Over the decades since, scientists have documented all sorts of peculiar goings-on during eclipses. In May 1984, in Atlanta, they saw captive chimpanzees gather at the top of a climbing structure, turning their bodies and faces toward the surprising scene above. In July 1991, in Mexico, they watched as orb-weaving spiders dismantled their webs, only to rebuild them as soon as the sun returned.
The situation is just as perplexing for nocturnal species. During that same eclipse in 1991, researchers stationed outside a cave in Mexico saw several species of bats emerge from their roosts in the middle of the afternoon, seemingly tricked by the artificial dusk.

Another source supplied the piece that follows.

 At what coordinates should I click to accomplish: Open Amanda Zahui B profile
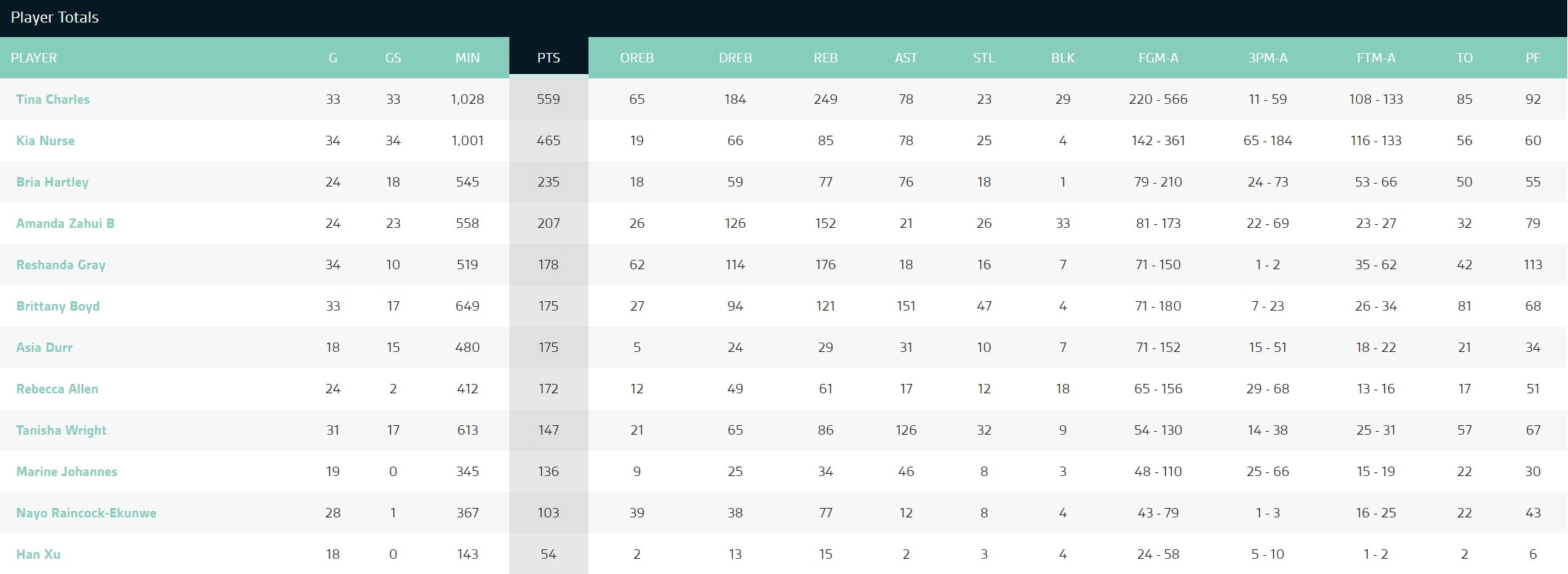pos(65,224)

That said, many studies have also turned up inconclusive or negative results. Collectively, the data suggest that behavioral responses “may be complex, confusing, and often contradictory,” as a team of biologists put it in a 2020 paper. (Their own results showed a discernible response — either anxiety or premature nighttime routines — in 75 percent of species at the Riverbanks Zoo in South Carolina.)
The so-called Great American Eclipse of August 2017, visible across the entire country, revived curiosity about how these natural wonders impact animals. Leveraging public enthusiasm (215 million people viewed the eclipse, either in person or online), the California Academy of Sciences launched “Life Responds,” a citizen science project hosted on the iNaturalist app.
In a reboot of the 1932 effort in Boston, some 600 people submitted nearly 3,000 observations, making Life Responds the largest repository of eclipse behavior data to date (not to mention the most geographically widespread by far, with ears and eyes from coast to coast).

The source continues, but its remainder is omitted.